The cost of the Ada Boost Model is -65.0
The cutoff value for the Ada Boost Model is 0.47


#### Logistic Regression

In [7]:
# building the logistic regression model with best parameters from previous homework
logit_md = LogisticRegression(solver = 'newton-cg', C = 100).fit(X_train, Y_train)

# predicting on test
logit_val_pred = logit_md.predict_proba(X_val)[:, 1]
logit_test_pred = logit_md.predict_proba(X_test)[:, 1]

# computing cost and cutoff on val
print(f'The cost of Logistic Regression Model is {cost_function_for_hw.cost_function(Y_val, logit_val_pred)}')
print(f'The cutoff value for the Logistic Regression Model is {cost_function_for_hw.cost_function_cutoff(Y_val, logit_val_pred)}')

The cost of Logistic Regression Model is -100.0
The cutoff value for the Logistic Regression Model is 0.23


#### Ensemble

In [10]:
## Because our best model was the random forest, I will use it as the base for my ensembled model.

# building ensemble using predictions from previous models
X_ens = pd.DataFrame({'RF': RF_val_pred, 'Ada': Ada_val_pred, 'Logistic': logit_val_pred})
X_test_ens = pd.DataFrame({'RF': RF_test_pred, 'Ada': Ada_test_pred, 'Logistic': logit_test_pred})

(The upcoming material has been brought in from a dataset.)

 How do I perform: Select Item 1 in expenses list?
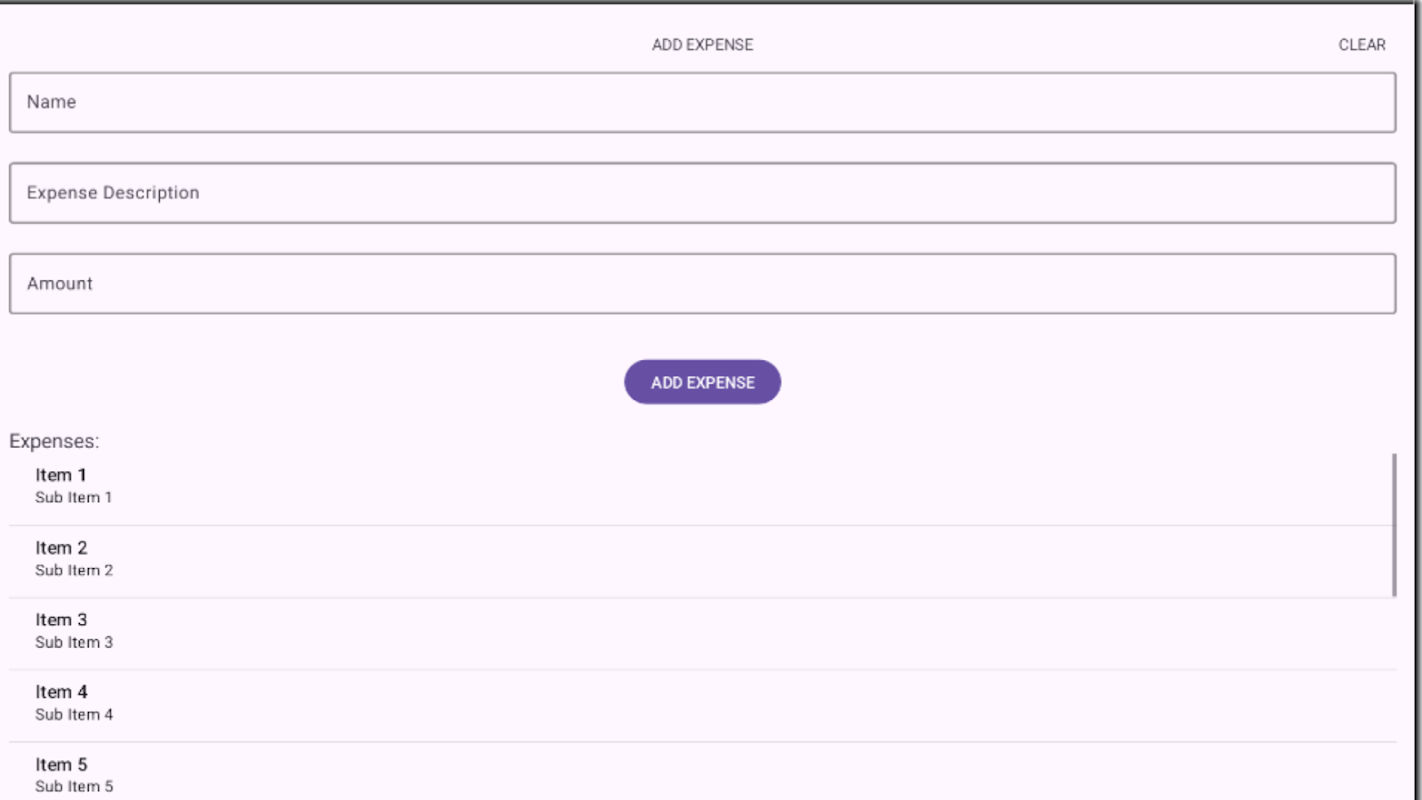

# defining customized score function
my_score_function = make_scorer(cost_function_for_hw.cost_function, greater_is_better = True, needs_proba = True)

# defining parameter grid using random forest hyper parameters
RF_ens_param_grid = {'n_estimators': [100, 300, 500],
                 'min_samples_split': [10, 15],
                 'min_samples_leaf': [5, 7],
                 'max_depth' : [3, 5, 7]}

# performing grid search using RF parameters
ens_grid_search = GridSearchCV(RandomForestClassifier(), RF_ens_param_grid, cv = 3, scoring = my_score_function, n_jobs = -1).fit(X_ens, Y_val)

# finding best estimator
ens_md = ens_grid_search.best_estimator_

# printing the best cutoff values
print(f' The best cutoff value for the ensembled model is {cost_function_for_hw.cost_function_cutoff(Y_val, ens_md.predict_proba(X_ens)[:, 1])}')

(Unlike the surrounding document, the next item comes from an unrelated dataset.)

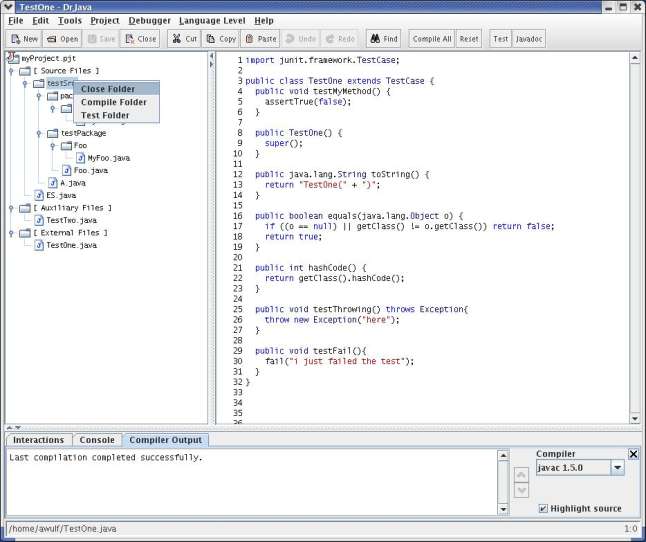Screen dimensions: 646x542
Task: Toggle the Highlight source checkbox
Action: (x=543, y=508)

# predicting on test using best ensemble model
ens_pred = ens_md.predict_proba(X_test_ens)[:, 1]

 The best cutoff value for the ensembled model is 0.12


In [11]:
# exporting our predictions to a csv file
ens_pred_csv = pd.DataFrame({'Ensemble Model Predictions': ens_pred})
ens_pred_csv.to_csv('ens_model_pred.csv', index = False)